### Given passage
------------------------------

The Ganges Basin is a part of the  Ganges-Brahmaputra-Meghna (GBM) basin draining 1,999,000 square kilometres in Tibet, Nepal, India and Bangladesh. To the north, the Himalaya or lower parallel ranges beyond form the Ganges-Brahmaputra divide.   On the west the Ganges Basin borders the Indus basin and then the Aravalli ridge.  Southern limits are the Vindhyas and Chota Nagpur Plateau.  On the east the Ganges merges with the Brahmaputra through a complex system of common distributaries into the Bay of Bengal.  Its catchment lies in the states of Uttar Pradesh (294,364 km2), Madhya Pradesh (198,962 km2), Bihar (143,961 km2), Rajasthan (112,490 km2), West Bengal (71,485 km2), Haryana (34,341 km2), Himachal Pradesh (4,317 km2), Delhi, Arunachal Pradesh (1,484 km2), the whole of Bangladesh, Nepal and Bhutan.  Several tributaries rise inside Tibet before flowing south through Nepal. The basin has a population of more than 500 million, making it the most populated river basin in the world.

Description

The basin comprises semi-arid valleys in the rain shadow north of the Himalaya, densely forested mountains south of the highest ranges, the scrubby Shiwalik foothills and the fertile Gangetic Plains. Central highlands south of the Gangetic Plain have plateaus, hills and mountains intersected by valleys and river plains. The important soil types found in the basin are sand, loam, clay and their combinations such as sandy loam, silty clay etc.

------------------------------

### Available data
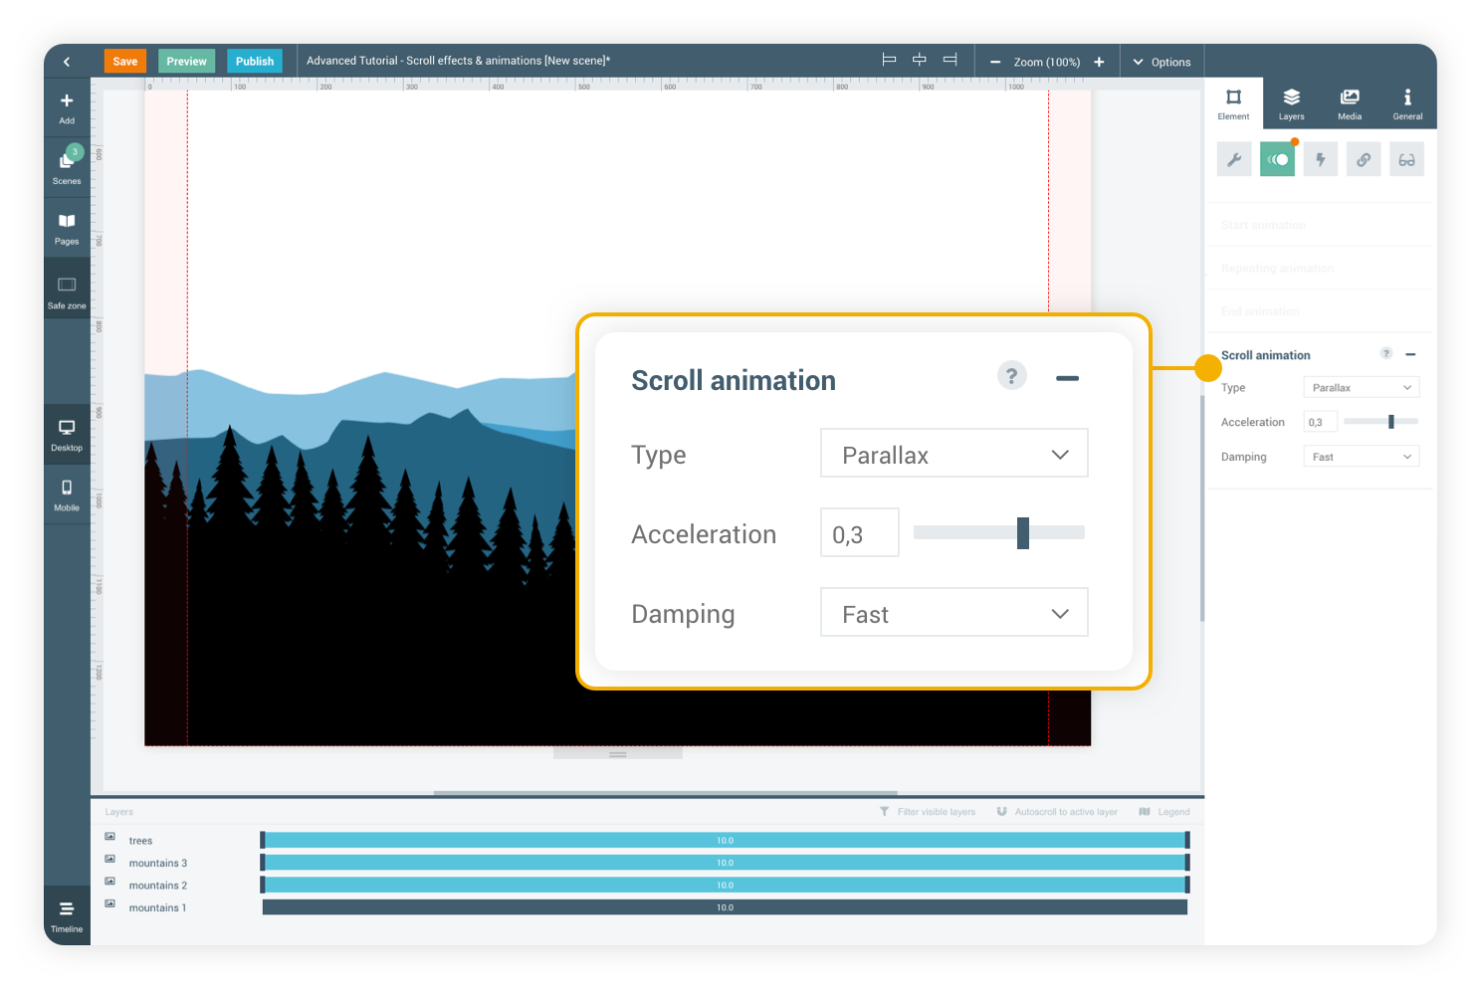Switch to Mobile view
The image size is (1481, 989).
pyautogui.click(x=67, y=494)

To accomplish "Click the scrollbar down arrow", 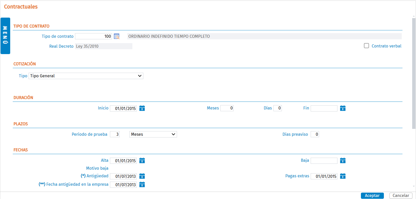I will 414,186.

------------------------------

### Task directions
Can you reproduce the Ganges Basin passage from above, word for word, in full?

### Worked answer
The Ganges Basin is a part of the  Ganges-Brahmaputra-Meghna (GBM) basin draining 1,999,000 square kilometres in Tibet, Nepal, India and Bangladesh. To the north, the Himalaya or lower parallel ranges beyond form the Ganges-Brahmaputra divide.   On the west the Ganges Basin borders the Indus basin and then the Aravalli ridge.  Southern limits are the Vindhyas and Chota Nagpur Plateau.  On the east the Ganges merges with the Brahmaputra through a complex system of common distributaries into the Bay of Bengal.  Its catchment lies in the states of Uttar Pradesh (294,364 km2), Madhya Pradesh (198,962 km2), Bihar (143,961 km2), Rajasthan (112,490 km2), West Bengal (71,485 km2), Haryana (34,341 km2), Himachal Pradesh (4,317 km2), Delhi, Arunachal Pradesh (1,484 km2), the whole of Bangladesh, Nepal and Bhutan.  Several tributaries rise inside Tibet before flowing south through Nepal. The basin has a population of more than 500 million, making it the most populated river basin in the world.

Description

The basin comprises semi-arid valleys in the rain shadow north of the Himalaya, densely forested mountains south of the highest ranges, the scrubby Shiwalik foothills and the fertile Gangetic Plains. Central highlands south of the Gangetic Plain have plateaus, hills and mountains intersected by valleys and river plains. The important soil types found in the basin are sand, loam, clay and their combinations such as sandy loam, silty clay etc.